Clearly, many Americans saw the demise of one our all-time greatest enemies as a deeply communal and cathartic moment. It was as if his death signaled some type of closure on a frightening and frustrating ten years that began on September 11th, 2001. Other Americans (i.e. college students) seemed to see it as a great excuse to throw down on the Quad.
Me? I was grateful for Bin Laden’s death for a far less substantive reason: it saved us from a week of reliving the Royal Wedding.
Had President Obama and the Navy SEAL Six team not taken out the most wanted man on the planet on Sunday, we’d have faced at least a week of media coverage rehashing William and Kate’s matrimonial celebration from every conceivable angle. Like vultures picking through the bones of some succulent road kill, the news networks would have spent countless hours regurgitating
the “Wedding of the Century” and force-feeding it to the general public. Instead we got something far more newsworthy… actual news.
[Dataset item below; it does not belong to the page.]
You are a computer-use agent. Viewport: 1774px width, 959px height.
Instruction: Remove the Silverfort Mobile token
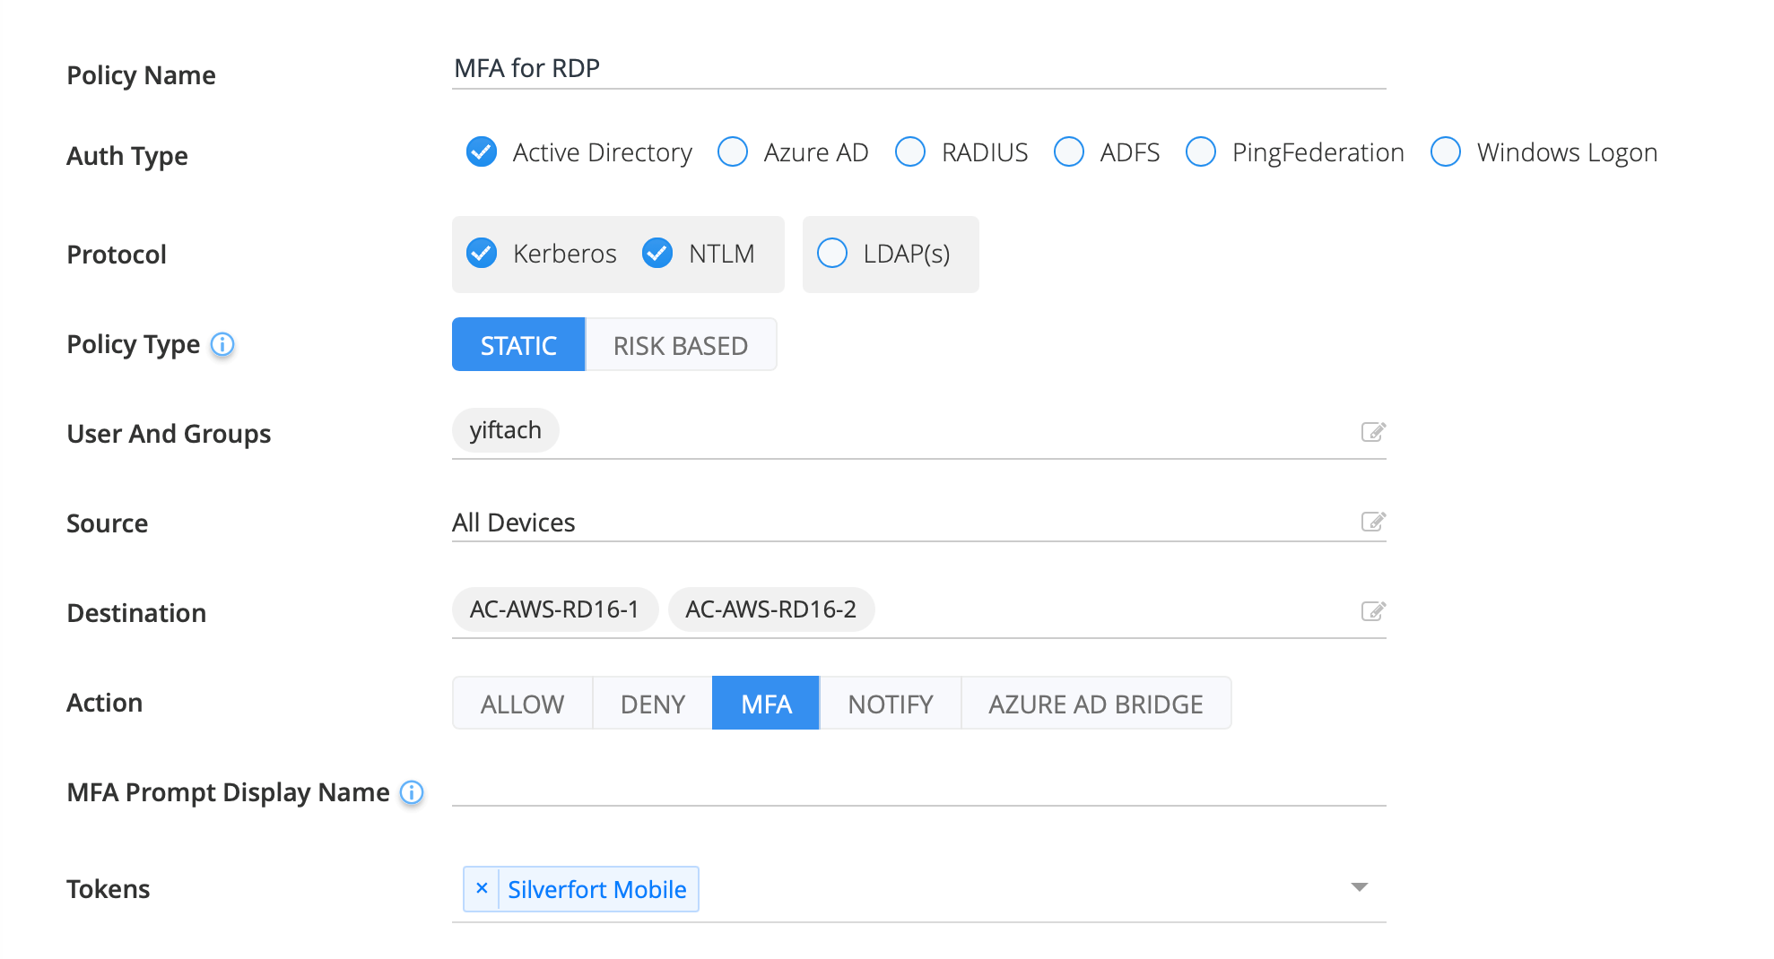pyautogui.click(x=482, y=888)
Actual news is something the powers that be at CNN, MSNBC and FOX News seem reticent to broadcast these days. It’s far easier and cheaper to simply follow the downward spirals of celebrities like Charlie Sheen and Lindsay Lohan or give Donald Trump an arena to spout his ridiculous bullshit. And, of course, if Sarah Palin Tweets something, they’re all over it.
But now that the details of Operation Kill Bearded Ass Clown are coming to light, actual news seems to be the in back in vogue. Okay, mostly it’s rampant speculation about the effects of Bin Laden’s death and most of it is crap. But at least it’s crap derived from a meaningful, newsworthy event as opposed to being crap for crap’s sake. And that’s really the best we can hope for.
So I say thank you, Mr. President. Not just for having the guts and intestinal fortitude to pull the trigger on a harrowing mission that rid the world of a horrific mass murderer, but for forcing the 24-hour news channels to actually focus their attention on something of actual substance. And much like our glorious Sundays this trend towards actual news won’t last nearly long enough. So I’ll just try to enjoy it while I can.